Sant Cugat del Vallès can claim to be one of the oldest monasteries in Catalonia, possibly going back to the fifth century, though none of the surviving fabric is that old and what it may or not have done during the Muslim occupation of the Tarraconensis is open to debate. (The current Spanish Wikipedia article on it is more cautious.) But more importantly, it was one of the very first to have the charters from its archive systematically published, by Josep Rius i Serra over the years 1945 to 1947. (Federico Udina i Martorell finally provided the index that Rius never managed nearly forty years later.) What this has meant is that almost all post-war work on regional history in early medieval Catalonia used it as a source, because it was for a long time almost all that was in print, especially from big ol’ Barcelona, and though they often had their own pet archives too, just for ease of reference the authors would tend to provide references substantially from Sant Cugat. (The fact of it being a thoroughly good edition also helped.)
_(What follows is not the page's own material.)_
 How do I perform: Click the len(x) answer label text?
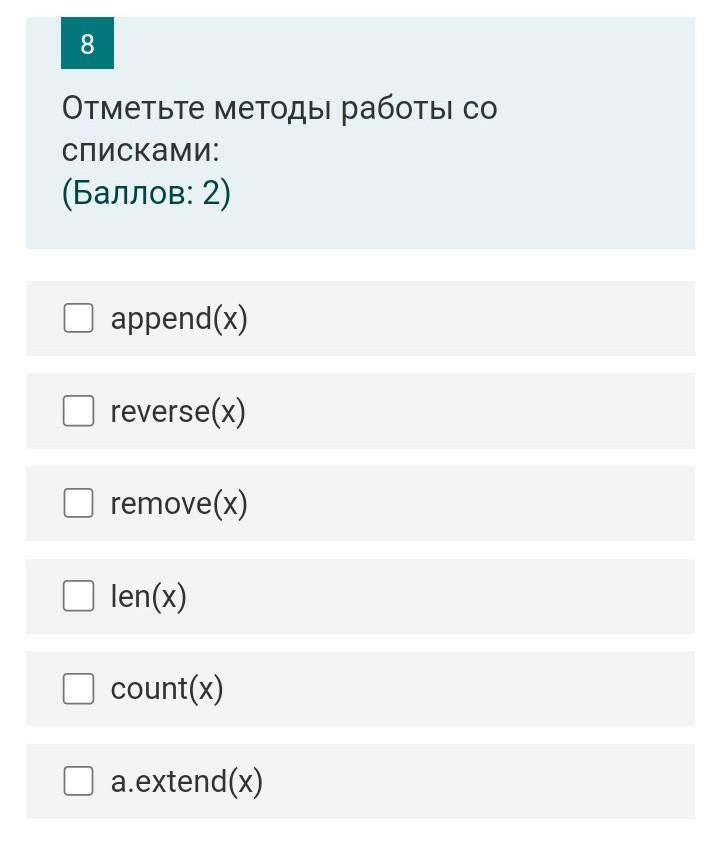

My reasoning was, then, that if there’s one place in Catalonia that early medievalists know about, it’s Sant Cugat. So I FWSEd for it, stole an image with a suitably iconic focus off the tourist board’s website, cropped it and the rest is history. If I were doing it again with current policies, I would probably use an actual picture of me (if possibly not the lolhistorian one, though it is tempting), and I may yet change it, if only because I worry faintly about the imputations viewers may draw about me from the central crucifix. But for now, I shall take refuge in the defence, that a lecturer from Texas once complained to me about having to make to her students, that “people in the Middle Ages really were Catholic, I’m not just saying that’…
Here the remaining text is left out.